** START Given text **
Athmos: thanks for posting the healing information along with so many other helpful tidbits. I did know the healing numbers ahead of time, but it's handy to have here in the thread as a reference. It's a pleasure to put these turn reports together as well, although I agree that they can be very time consuming. There's a reason why so many of the games we have here at Realms Beyond start out with a flurry of posts and then die out over time. Keeping up the time investment day after day, week after week, can be a chore. That said, this game has been a ton of fun to play, and I'm glad that myself and the other players have been able to share it with so many others. There's been more community interest in this game than anything else in the last few months, and I'm hoping it will help us keep drawing in some new faces for more Civ-related stuff. Maybe when this game is over, I can go back to working on my website and streaming - just no time right now with me doing so much writing every day.
** END Given text **
Problem set |
a - Answer these questions about the forum post:
(i) What information did Athmos post, apart from the many other helpful tidbits?
(ii) According to the forum post, how do many of the games at Realms Beyond progress over time?
(iii) What two activities does the writer hope to return to once the game is over?
b - Carry on the forum post about the Realms Beyond game, picking up after its final sentence.
These data come from a separate source unrelated to the forum post.
** START Extracted material **
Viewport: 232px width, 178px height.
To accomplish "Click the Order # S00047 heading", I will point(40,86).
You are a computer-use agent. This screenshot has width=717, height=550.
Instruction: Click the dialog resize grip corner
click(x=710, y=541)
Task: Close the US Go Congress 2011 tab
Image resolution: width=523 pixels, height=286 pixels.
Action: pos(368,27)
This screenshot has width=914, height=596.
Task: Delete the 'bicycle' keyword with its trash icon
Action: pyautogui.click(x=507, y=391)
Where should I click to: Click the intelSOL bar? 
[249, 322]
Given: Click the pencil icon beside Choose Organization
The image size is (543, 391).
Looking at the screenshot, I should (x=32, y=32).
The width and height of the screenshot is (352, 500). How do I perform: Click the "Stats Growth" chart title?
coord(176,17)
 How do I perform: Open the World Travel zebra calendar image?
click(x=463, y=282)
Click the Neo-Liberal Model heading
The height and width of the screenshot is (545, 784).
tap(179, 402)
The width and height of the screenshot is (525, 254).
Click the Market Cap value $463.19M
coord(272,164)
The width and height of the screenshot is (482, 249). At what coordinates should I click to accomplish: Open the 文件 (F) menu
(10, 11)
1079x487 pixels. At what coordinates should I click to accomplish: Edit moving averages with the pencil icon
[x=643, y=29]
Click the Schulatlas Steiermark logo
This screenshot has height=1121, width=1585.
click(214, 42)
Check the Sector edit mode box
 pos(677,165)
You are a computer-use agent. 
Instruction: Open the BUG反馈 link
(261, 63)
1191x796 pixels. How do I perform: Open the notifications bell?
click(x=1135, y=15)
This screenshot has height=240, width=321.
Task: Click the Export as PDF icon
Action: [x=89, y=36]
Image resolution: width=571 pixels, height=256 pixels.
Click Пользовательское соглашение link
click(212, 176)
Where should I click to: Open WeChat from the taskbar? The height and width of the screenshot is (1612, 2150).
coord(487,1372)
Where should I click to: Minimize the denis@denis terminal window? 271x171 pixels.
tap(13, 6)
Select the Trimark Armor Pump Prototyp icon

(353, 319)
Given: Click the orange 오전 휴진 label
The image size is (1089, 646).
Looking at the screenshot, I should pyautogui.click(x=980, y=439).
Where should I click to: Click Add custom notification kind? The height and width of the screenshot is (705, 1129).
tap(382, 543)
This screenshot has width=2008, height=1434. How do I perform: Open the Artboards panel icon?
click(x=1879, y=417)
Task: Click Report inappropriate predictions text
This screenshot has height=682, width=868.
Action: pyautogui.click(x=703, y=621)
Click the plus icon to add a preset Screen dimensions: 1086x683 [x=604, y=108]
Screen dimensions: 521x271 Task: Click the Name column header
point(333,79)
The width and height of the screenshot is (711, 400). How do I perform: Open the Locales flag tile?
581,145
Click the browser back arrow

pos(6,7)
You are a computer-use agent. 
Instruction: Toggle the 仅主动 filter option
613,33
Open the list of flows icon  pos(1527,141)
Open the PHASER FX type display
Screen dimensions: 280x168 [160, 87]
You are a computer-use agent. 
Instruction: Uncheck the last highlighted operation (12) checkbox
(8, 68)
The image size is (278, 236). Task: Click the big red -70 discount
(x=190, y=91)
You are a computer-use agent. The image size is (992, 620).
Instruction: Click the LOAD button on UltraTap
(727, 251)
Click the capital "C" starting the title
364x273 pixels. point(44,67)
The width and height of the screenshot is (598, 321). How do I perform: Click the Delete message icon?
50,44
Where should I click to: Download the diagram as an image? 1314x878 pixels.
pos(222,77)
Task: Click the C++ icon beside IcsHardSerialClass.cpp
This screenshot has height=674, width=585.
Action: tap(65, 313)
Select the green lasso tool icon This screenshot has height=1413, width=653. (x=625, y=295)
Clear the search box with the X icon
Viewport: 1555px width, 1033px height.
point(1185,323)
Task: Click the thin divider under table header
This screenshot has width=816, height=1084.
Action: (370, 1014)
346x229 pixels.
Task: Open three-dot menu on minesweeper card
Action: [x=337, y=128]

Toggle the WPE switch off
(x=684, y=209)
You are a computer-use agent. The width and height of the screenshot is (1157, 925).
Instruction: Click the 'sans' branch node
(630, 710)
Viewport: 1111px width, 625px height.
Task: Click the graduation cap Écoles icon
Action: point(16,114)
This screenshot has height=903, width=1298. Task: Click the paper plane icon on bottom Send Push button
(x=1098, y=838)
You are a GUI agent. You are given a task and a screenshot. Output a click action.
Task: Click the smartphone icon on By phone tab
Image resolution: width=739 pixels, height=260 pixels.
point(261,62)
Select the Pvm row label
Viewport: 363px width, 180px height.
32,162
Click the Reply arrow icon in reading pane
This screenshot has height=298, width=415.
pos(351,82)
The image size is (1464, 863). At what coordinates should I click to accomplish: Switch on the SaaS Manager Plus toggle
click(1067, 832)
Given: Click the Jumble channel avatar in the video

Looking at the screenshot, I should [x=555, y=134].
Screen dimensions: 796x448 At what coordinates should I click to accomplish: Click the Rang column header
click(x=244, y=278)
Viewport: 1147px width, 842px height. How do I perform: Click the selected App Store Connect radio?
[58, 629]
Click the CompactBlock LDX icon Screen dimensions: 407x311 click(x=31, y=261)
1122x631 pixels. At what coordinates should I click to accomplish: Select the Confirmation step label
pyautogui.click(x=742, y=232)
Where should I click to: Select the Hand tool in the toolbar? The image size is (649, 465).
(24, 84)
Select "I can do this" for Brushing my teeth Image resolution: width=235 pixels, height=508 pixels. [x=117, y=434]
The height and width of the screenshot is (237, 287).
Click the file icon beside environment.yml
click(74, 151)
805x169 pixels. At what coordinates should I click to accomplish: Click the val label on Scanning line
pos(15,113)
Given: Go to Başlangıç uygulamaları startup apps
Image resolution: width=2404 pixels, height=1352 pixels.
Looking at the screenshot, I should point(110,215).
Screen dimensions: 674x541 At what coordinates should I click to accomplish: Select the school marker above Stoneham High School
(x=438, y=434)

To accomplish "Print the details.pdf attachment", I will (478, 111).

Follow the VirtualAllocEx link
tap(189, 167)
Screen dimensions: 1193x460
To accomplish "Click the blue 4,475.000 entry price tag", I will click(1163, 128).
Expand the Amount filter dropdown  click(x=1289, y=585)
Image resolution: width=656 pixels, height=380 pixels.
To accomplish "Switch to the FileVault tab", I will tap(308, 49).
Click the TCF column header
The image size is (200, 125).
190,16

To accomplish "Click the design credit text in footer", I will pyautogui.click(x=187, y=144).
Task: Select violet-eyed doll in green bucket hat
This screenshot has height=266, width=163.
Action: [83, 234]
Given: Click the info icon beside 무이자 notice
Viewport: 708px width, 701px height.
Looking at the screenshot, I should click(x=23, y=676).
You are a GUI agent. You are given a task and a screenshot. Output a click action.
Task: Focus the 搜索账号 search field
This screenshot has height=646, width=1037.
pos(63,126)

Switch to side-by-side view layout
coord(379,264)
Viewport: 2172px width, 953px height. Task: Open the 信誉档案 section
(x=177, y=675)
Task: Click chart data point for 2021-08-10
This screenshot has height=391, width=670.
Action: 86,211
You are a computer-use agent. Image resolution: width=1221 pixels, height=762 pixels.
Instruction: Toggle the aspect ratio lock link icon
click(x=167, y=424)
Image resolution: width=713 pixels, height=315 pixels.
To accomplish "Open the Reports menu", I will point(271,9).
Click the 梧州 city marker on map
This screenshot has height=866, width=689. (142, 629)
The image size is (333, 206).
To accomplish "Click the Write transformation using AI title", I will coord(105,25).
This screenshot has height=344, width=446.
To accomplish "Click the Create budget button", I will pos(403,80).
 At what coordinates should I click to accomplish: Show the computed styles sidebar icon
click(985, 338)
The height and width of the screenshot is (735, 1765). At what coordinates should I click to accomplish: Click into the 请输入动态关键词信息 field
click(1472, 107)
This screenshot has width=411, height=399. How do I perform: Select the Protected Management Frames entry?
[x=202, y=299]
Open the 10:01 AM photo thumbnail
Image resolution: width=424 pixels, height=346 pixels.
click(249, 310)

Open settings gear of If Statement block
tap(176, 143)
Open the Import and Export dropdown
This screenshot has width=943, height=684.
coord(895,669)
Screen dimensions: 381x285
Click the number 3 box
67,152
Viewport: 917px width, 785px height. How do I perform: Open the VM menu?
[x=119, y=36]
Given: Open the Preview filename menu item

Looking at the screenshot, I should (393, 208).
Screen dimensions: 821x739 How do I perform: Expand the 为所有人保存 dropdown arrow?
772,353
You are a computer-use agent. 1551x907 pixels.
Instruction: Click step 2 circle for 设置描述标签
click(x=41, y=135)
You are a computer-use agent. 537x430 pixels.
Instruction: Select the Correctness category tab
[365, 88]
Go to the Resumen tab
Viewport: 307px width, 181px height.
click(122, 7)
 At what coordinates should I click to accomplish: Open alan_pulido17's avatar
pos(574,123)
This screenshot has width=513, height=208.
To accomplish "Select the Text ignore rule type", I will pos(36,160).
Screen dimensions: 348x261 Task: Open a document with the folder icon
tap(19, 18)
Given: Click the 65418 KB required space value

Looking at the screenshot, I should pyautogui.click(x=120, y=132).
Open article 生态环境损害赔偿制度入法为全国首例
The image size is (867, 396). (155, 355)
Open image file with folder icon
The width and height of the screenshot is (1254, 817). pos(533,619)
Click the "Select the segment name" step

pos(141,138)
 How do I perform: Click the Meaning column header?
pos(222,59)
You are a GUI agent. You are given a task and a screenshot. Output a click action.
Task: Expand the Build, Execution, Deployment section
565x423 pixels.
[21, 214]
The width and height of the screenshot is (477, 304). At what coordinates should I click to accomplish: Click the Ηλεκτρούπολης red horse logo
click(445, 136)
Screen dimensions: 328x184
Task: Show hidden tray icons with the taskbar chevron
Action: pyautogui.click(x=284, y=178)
** END Extracted material **
The results |
a -
(i) The healing information.
(ii) They start out with a flurry of posts and then die out over time.
(iii) Working on the website and streaming.

b -
Antisocialmunky: these pictures are great, much appreciated! thumbsup Although as it turns out, I still haven't had a legion attacked by an archer yet in this game. I'm sure it's only a matter of time on that front though. Let's get to Turn 79:

[Image: PBEM1-267.jpg]

I'll start with the northern front first. Capturing Cumae was enough to earn this legion a promotion, and I realized that I could save a turn of healing by moving southwest onto the wheat and then promoting. It's often a good idea to save the promotions in Civ6 because units heal back 50 HP upon promotion, which can be very powerful in combat. However, the tradeoff is that units can't gain more experience until they actually use their promotion, and promoting immediately ends their turn. I actually like this system, although the promotions themselves in Civ6 are mostly boring stuff. I took the promotion that grants +7 combat strength against melee and ranged units (Battlecry); the other option was +10 strength when defending against ranged attacks (Tortoise). The promotions finally have their own unique icons now in this patch version in another overdue interface addition. I'll skip posting the screenshot to save space.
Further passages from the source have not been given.